JOB 1 →
Please answer these questions about the forum thread, one answer per line, marked (a), (b) and (c) the same way:
(a) Who does Rosie64 plan to have wrap the gifts?
(b) How many parcels did Westie Mum send?
(c) Whose parcel does Westie Mum ask about?

Although dunno why I felt bad, loads of others have opened the boxes, but just thought to myself "that'll teach you for being nosey" lol


----------



## Rosie64 (Feb 27, 2014)

Westie Mum said:


> Although dunno why I felt bad, loads of others have opened the boxes


Lol I feel a bit the same only opened the box because most others have I am going to get my daughter to wrap them up for me so that Chip can still open them Christmas day



Westie Mum said:


> ooooohhhhhh I wonder if we have the same secret Santa - Lucy's aren't wrapped either


Mmmmm interesting my box also had the same wrapping as montymaude's Hector maaaybe they are ALL from the same sender ??


----------



## Westie Mum (Feb 5, 2015)

Rosie64 said:


> Mmmmm interesting my box also had the same wrapping as montymaude's Hector maaaybe they are ALL from the same sender ??


Lucy's was different paper but then I wrapped the 3 I sent in 3 different loads of paper .... So maybe !


----------



## Westie Mum (Feb 5, 2015)

Is anyone able to get hold of @WhippetyAmey to see if they've received their parcel today ? Be lovely to know everyone has them


----------



## Dogloverlou (Dec 8, 2013)

EXTRACTED ENTRIES →

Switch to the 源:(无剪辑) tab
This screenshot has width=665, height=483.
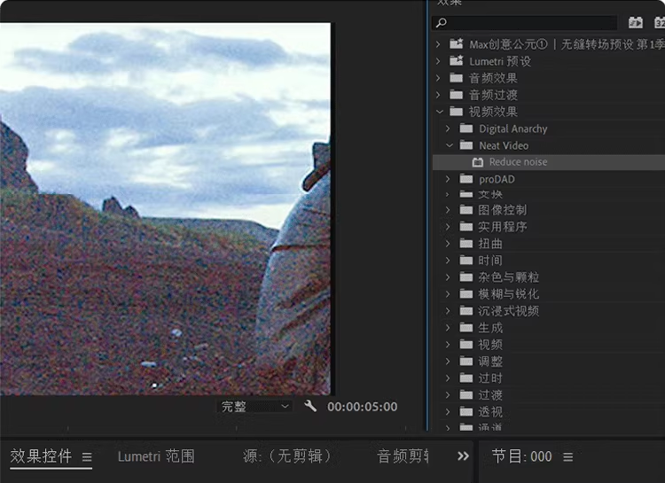pyautogui.click(x=286, y=456)
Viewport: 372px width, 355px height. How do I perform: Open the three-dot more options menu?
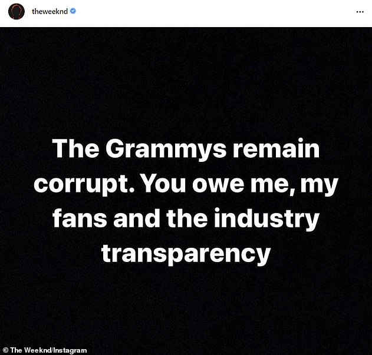point(360,11)
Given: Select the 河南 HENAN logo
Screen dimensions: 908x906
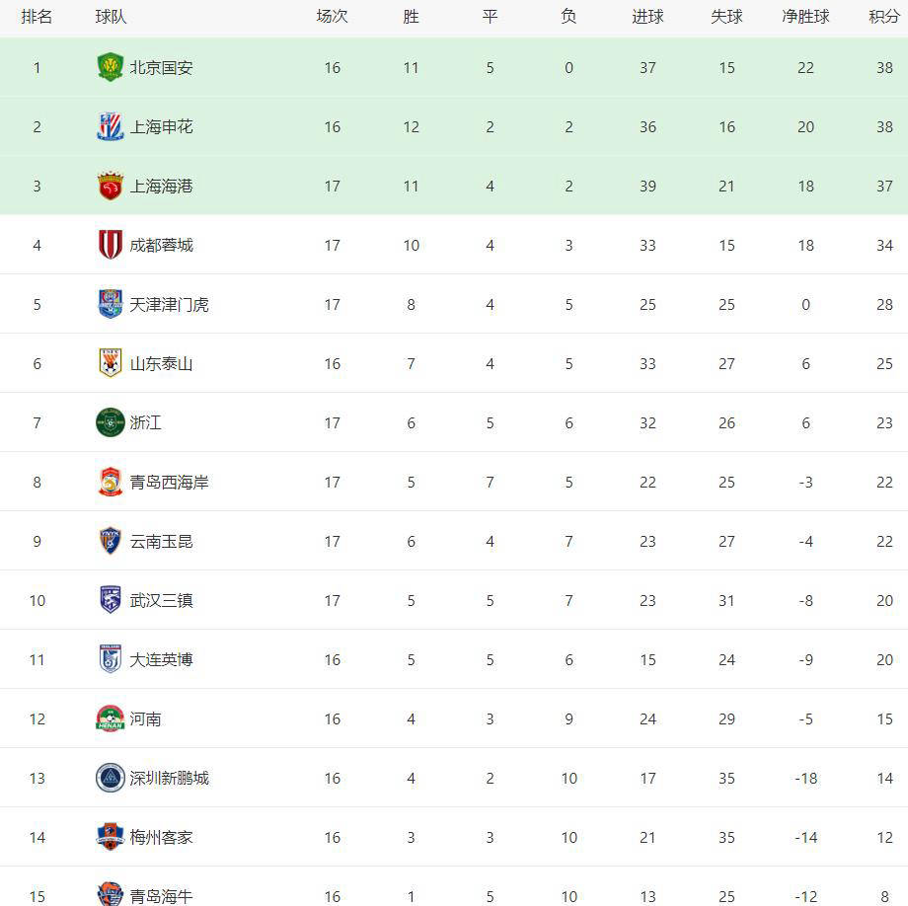Looking at the screenshot, I should point(110,718).
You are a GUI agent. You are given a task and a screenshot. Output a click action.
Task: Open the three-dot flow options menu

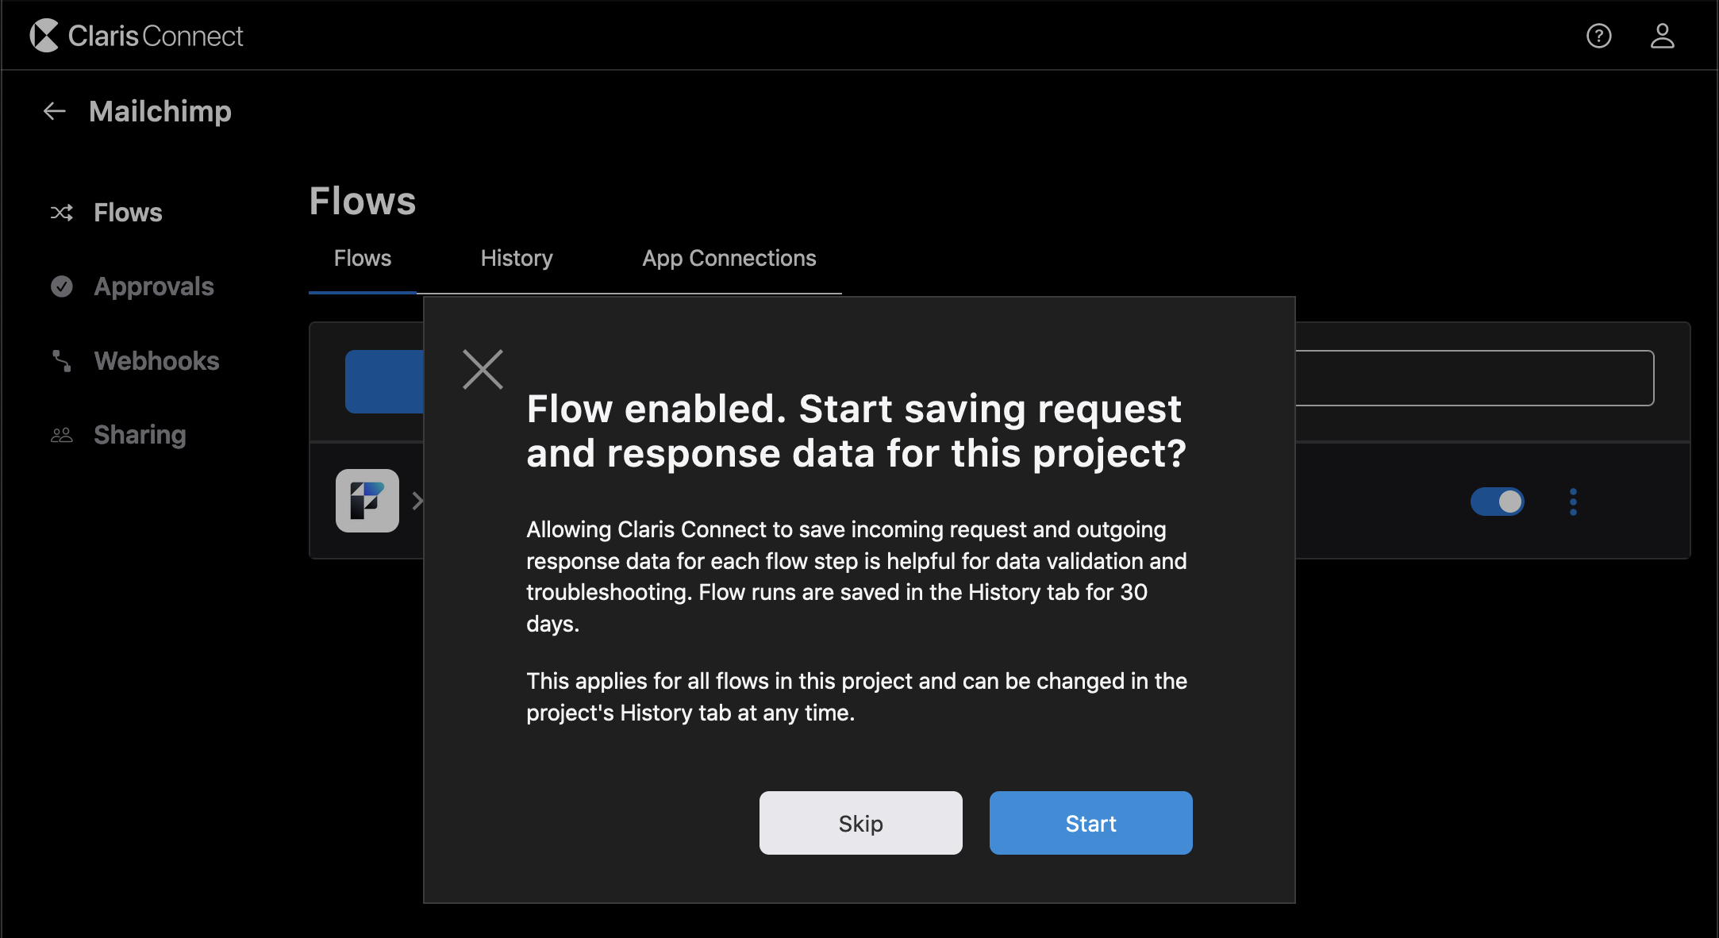(x=1573, y=502)
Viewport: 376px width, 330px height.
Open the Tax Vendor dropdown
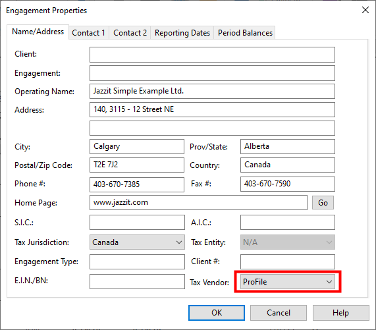(288, 282)
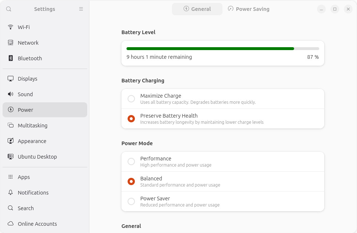357x233 pixels.
Task: Switch to the Power Saving tab
Action: [249, 9]
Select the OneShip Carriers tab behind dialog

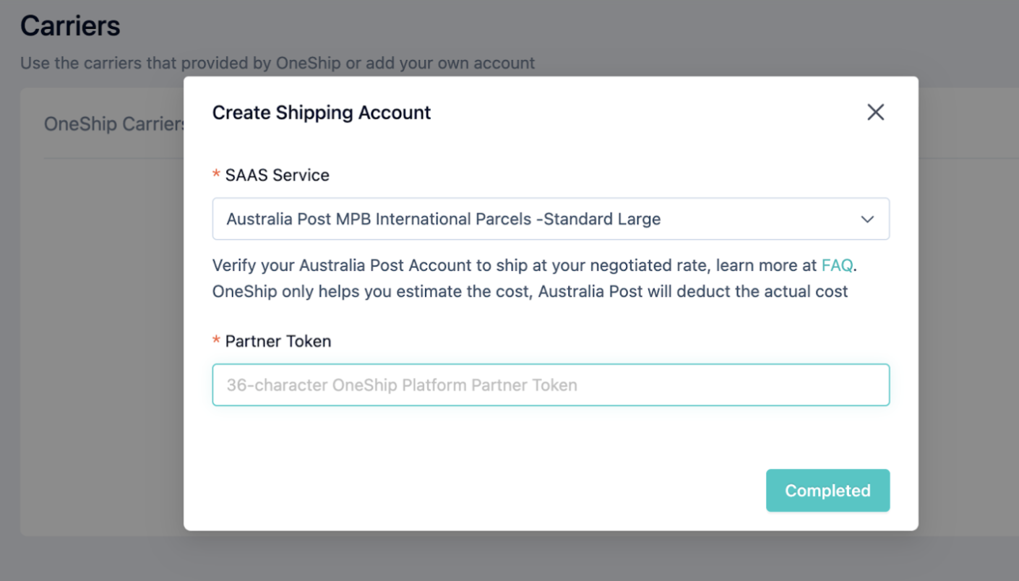point(113,124)
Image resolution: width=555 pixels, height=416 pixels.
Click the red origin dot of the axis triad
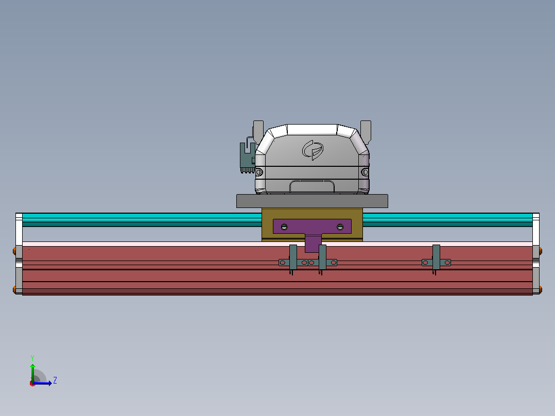32,384
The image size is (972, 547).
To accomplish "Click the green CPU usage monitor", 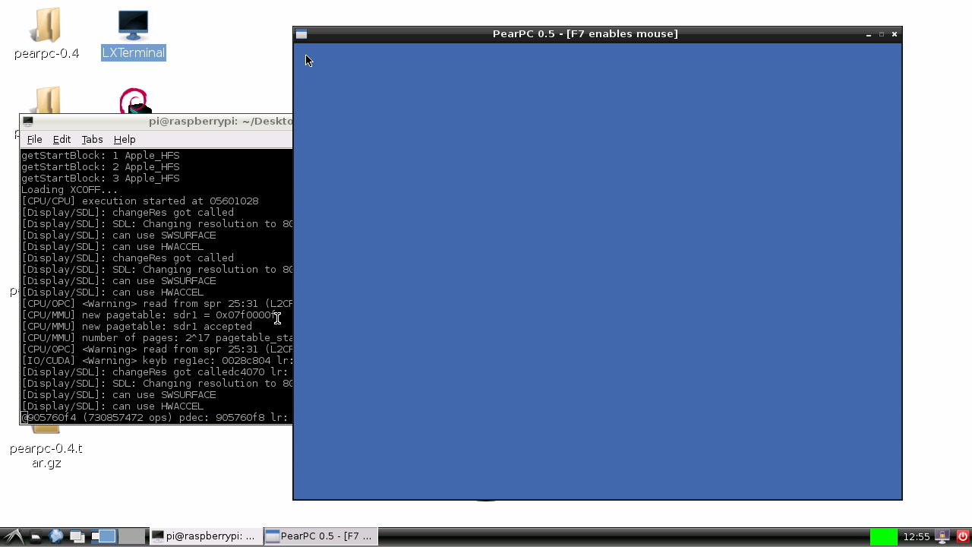I will [883, 537].
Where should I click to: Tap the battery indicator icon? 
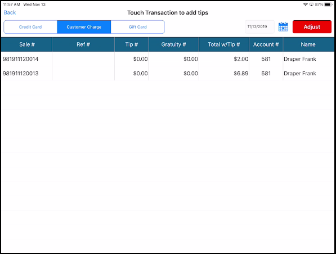(328, 4)
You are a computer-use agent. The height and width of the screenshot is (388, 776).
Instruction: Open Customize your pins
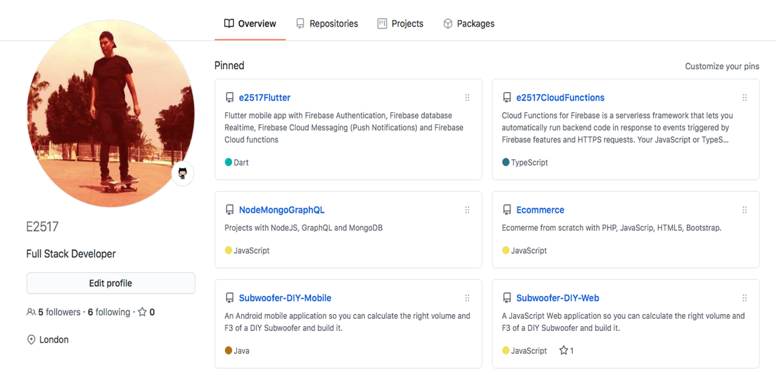point(721,66)
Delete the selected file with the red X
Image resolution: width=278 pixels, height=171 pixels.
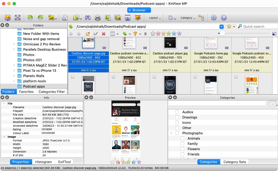pyautogui.click(x=104, y=34)
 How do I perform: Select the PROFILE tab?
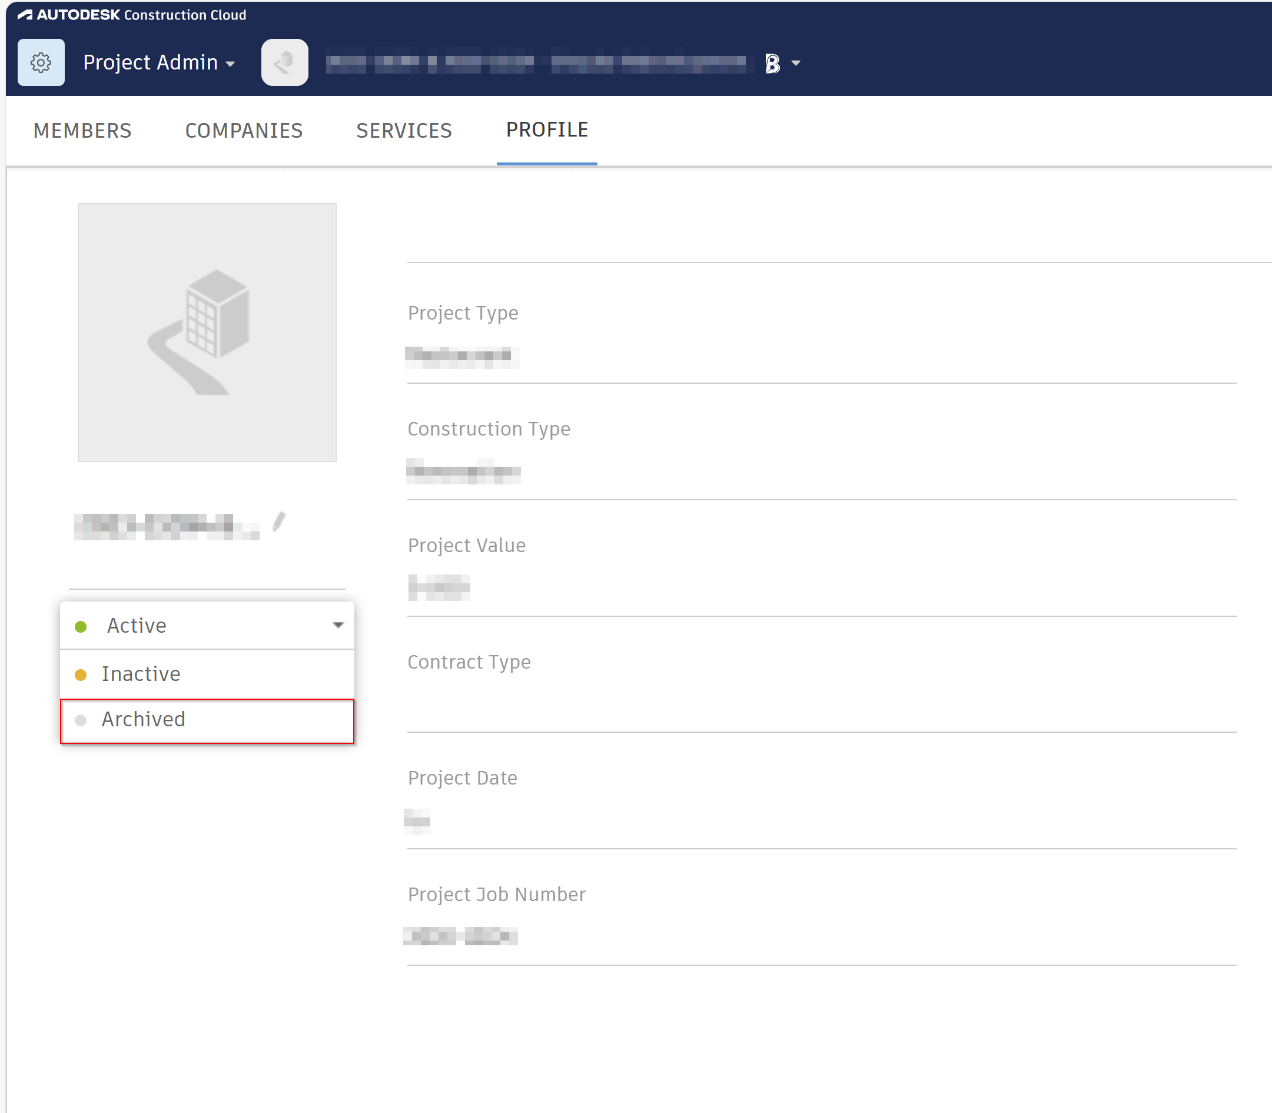click(547, 129)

JOB 2 →
Convert the entries, starting at their first line and ending at the line that contains "point(360,11)", into a JSON list of strings with one string per line and no strings for blank lines. Leave the pictures out.

CORRECT RESULT 1 →
(a) Her daughter
(b) 3
(c) @WhippetyAmey's

CORRECT RESULT 2 →
[
  "Switch to the 源:(无剪辑) tab",
  "This screenshot has width=665, height=483.",
  "pyautogui.click(x=286, y=456)",
  "Viewport: 372px width, 355px height. How do I perform: Open the three-dot more options menu?",
  "point(360,11)"
]